How COIL Connects to the Broader BFH Partnership and PIERC Ecosystem

COIL is one layer of a multi-layered international partnership. The in-person Innovation Management Programme sends students to Bern (Rs 2.30 lakhs, 15-20 days, multicultural teams, Swiss industry problems, and BFH faculty who said the 2026 Parul University cohort was on a different level). YEEP brings Swiss students to PIERC for Indian startup exposure. COIL provides the semester-long hybrid collaboration that extends the partnership’s reach to students who cannot travel.
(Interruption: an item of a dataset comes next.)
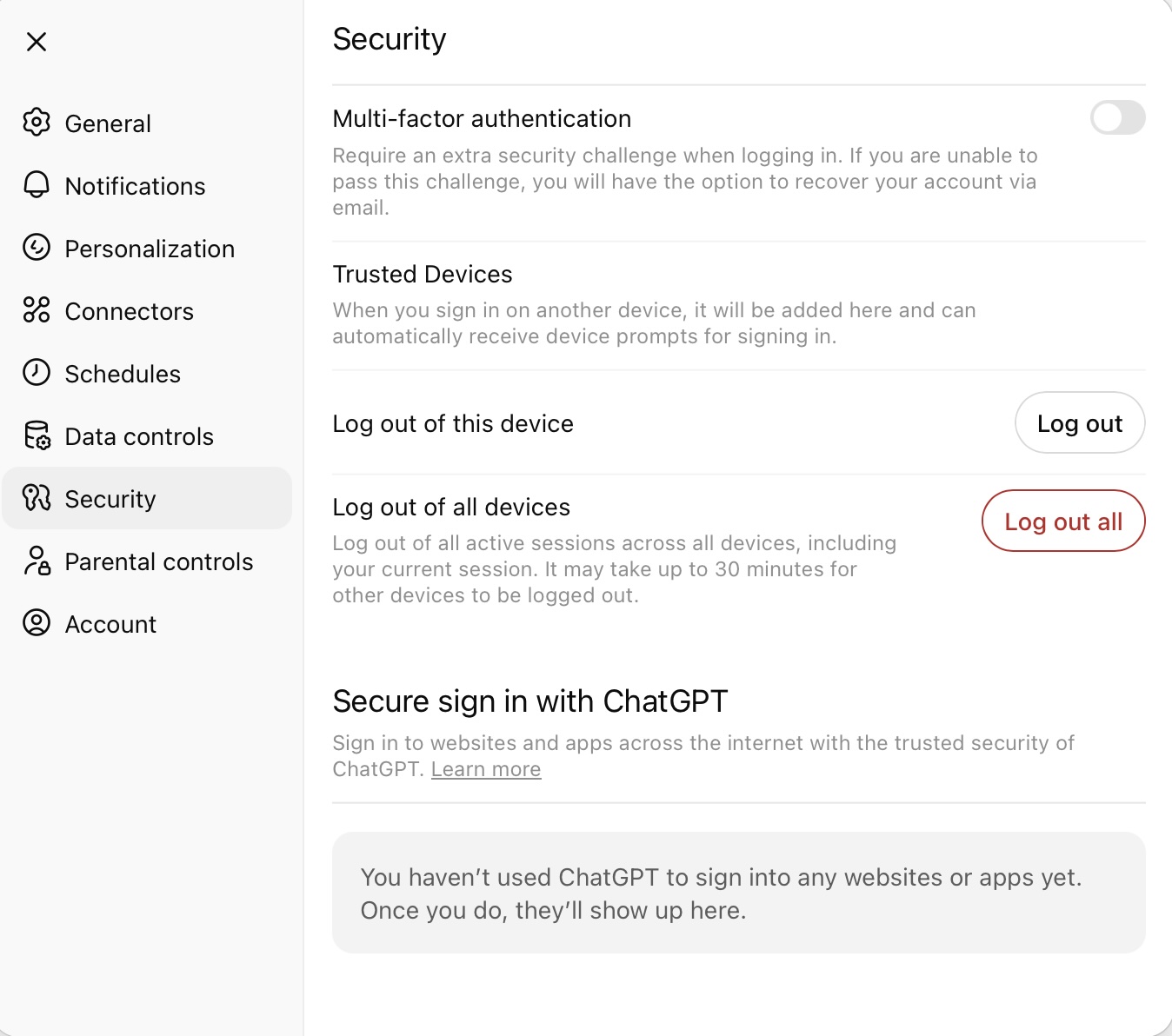Click the Connectors icon in sidebar
The width and height of the screenshot is (1172, 1036).
37,310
The innovation projects developed through COIL feed directly into PIERC‘s incubation ecosystem, which the program overview article details alongside the FABLAB (Fabrication Laboratory) and 324+ entrepreneurship outreach events that form Parul University’s innovation infrastructure. PIERC has incubated 254 startups with Rs 20 crore+ in funding and Rs 40 crore+ in revenue. Solnce Energy secured Rs 1 crore on Shark Tank India. Voldebug Innovations received an award from the Home Minister. A student who develops AVANIKA or HuskForge through COIL and wants to take it further has a direct pathway to PIERC incubation, mentorship, and funding support. The classroom innovation can become a startup. The COIL program is the first step; PIERC is the next.

Also Read: Why Study Innovation at Parul University: PIERC and Swiss Partnership

 

Frequently Asked Questions

+ What is the COIL program at Parul University?

Collaborative Online International Learning, a semester-long hybrid course titled Affordability in Innovation and Entrepreneurship, co-designed by PIERC (Parul University) and Bern University of Applied Sciences (BFH), Switzerland. Students work through 6 learning cycles on the Nodal LMS platform, combining individual sessions with group collaboration. 4 Indian and 4 Swiss student groups develop affordable innovation projects and present them with bilateral feedback. No travel required. Available to MBA, Social Work, and Engineering students.

+ What innovation projects did students build?

Session 2 (20 March 2026): AVANIKA (mobile app urine diagnostic system detecting diabetes, UTI, kidney infection, hydration). HuskForge Eco Blocks (sustainable construction from rice husk ash, 30 percent less cement). Terracotta Coolers (clay-based cooling without electricity, evaporative cooling with optional solar fan). EasyGluco (non-invasive diabetes monitoring via urine strips, no blood sampling). Each project was presented with technical detail and received bilateral feedback from Swiss student groups in breakout rooms.

+ How is COIL different from the BFH in-person program?

The in-person Innovation Management Programme selects 11 students, costs Rs 2.30 lakhs, and sends them to Bern for 15-20 days. COIL is available to all eligible students on campus at no additional cost beyond regular tuition. Both provide international collaboration with Swiss students and BFH academic framework. The in-person program offers immersive Swiss industry exposure. COIL offers semester-long sustained collaboration. They are complementary, not competing.

+ Can COIL projects become startups through PIERC?

Yes. PIERC has incubated 254 startups with Rs 20 crore+ in funding. Innovation projects developed through COIL (AVANIKA, HuskForge, Terracotta Coolers, EasyGluco) can be taken to PIERC for incubation, mentorship, and funding support. The COIL program develops the concept. PIERC provides the infrastructure to build it into a business. Solnce Energy (Rs 1 crore Shark Tank) and Voldebug Innovations (Home Minister award) are examples of what PIERC incubation produces.